Ein alltägliches Ritual mit unsichtbaren Folgen

Es ist Samstagmittag in einem belebten Supermarkt. Einkaufswagen schieben sich aneinander vorbei, Räder klappern, Scanner piepen, gedämpfte Stimmen am Kühlregal. Immer wieder dasselbe Bild beim Milchprodukte-Regal: Jemand schiebt die ganze Reihe Joghurt nach vorne, greift dann mit einer schnellen Bewegung ein Päckchen ganz von hinten heraus. Als ob dort automatisch das Frischeste und Beste stünde.

Die vorderen Packungen werden dabei zu stillen Verlierern.

Den meisten Kunden ist gar nicht bewusst, dass diese kleine Routinegeste im Hintergrund ein viel größeres Problem befeuert. Lebensmittel, die liegen bleiben, ablaufende Daten, tonnenweise Produkte, die nicht im Einkaufskorb, sondern im Abfallcontainer landen.

Und trotzdem fühlt es sich für viele wie ein cleverer Zug an – bis man sieht, was mit den vorderen Packungen wirklich passiert.

Warum wir automatisch nach hinten greifen

Am Kühlregal spielt sich eine fast komische Choreografie ab. Hände schieben die Reihe vor, der Blick sucht das Mindesthaltbarkeitsdatum, eine schnelle Kalkulation im Kopf: „Ich nehme die von hinten, dann bleibt sie länger haltbar."

Dieses Ritual dauert vielleicht fünf Sekunden, sitzt aber tief in unserem Verhalten. Wir haben uns daran gewöhnt, „frisch" mit „so weit wie möglich vom Ablaufdatum entfernt" gleichzusetzen.

Für den Supermarktmitarbeiter, der gerade alles ordentlich aufgefüllt hat, fühlt es sich manchmal an wie ein Kampf gegen Windmühlen.

Ein konkretes Beispiel: Halbfettmilch

Nehmen wir eine Packung Halbfettmilch als Beispiel. Der Supermarkt füllt morgens das Regal mit Milch auf, die noch fünf Tage haltbar ist – ordentlich vorne platziert. Weiter hinten steht Milch mit sechs oder sieben Tagen Haltbarkeit.

Neun von zehn Kunden greifen automatisch nach hinten, besonders im Laufe des Tages. Die vorderen Packungen rücken nicht weg, sie stehen einfach da.

Am Ende der Woche sind genau diese vorderen Packungen über ihr Datum hinaus. Sie landen nicht im heimischen Kühlschrank, sondern direkt in der Mülltonne. Für den Kunden unsichtbar, in den Abfallberichten des Supermarkts jedoch sehr deutlich sichtbar.

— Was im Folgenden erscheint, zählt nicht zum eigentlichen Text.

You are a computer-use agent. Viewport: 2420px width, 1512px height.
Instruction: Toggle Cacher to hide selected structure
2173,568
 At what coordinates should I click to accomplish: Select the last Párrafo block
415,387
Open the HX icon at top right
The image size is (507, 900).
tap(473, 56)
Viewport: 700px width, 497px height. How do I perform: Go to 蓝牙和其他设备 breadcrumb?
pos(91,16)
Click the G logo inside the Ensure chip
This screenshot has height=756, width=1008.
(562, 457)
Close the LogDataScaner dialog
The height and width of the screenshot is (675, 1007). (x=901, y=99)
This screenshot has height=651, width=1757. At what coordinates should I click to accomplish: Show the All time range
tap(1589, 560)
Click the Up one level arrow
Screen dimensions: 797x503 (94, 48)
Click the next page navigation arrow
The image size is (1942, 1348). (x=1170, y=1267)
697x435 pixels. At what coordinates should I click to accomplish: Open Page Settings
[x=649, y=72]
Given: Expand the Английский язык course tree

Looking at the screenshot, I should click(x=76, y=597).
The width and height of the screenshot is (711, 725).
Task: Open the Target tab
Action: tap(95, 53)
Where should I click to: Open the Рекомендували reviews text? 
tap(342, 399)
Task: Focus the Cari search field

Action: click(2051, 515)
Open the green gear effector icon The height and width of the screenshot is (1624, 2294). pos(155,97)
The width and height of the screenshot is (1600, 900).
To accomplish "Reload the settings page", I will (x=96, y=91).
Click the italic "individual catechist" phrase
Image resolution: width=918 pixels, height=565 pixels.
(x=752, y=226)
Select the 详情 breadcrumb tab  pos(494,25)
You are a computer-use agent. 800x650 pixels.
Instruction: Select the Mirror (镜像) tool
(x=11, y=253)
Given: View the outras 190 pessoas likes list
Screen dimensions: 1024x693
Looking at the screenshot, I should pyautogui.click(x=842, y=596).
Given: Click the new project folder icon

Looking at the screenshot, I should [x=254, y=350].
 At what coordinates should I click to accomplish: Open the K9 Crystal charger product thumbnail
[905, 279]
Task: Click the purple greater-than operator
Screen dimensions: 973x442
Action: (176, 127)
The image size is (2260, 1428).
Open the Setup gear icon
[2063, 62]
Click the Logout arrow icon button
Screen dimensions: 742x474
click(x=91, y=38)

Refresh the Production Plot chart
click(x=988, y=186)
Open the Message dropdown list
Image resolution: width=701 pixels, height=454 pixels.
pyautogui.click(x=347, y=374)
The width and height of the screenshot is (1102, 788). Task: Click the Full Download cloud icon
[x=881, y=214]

Das „First in, first out"-Prinzip und warum es scheitert

Nahezu alle Supermärkte arbeiten nach dem Prinzip „First in, first out". Produkte werden so aufgestellt, dass das zuerst gelieferte auch zuerst verkauft wird. Das hält die Umschlaggeschwindigkeit gesund und begrenzt Verschwendung.

Wenn Kunden massenhaft gegen dieses System handeln, entstehen merkwürdige Verhältnisse. Vorne bleibt das „ältere" Produkt stehen, während hinten immer frischere Lieferungen hinzukommen.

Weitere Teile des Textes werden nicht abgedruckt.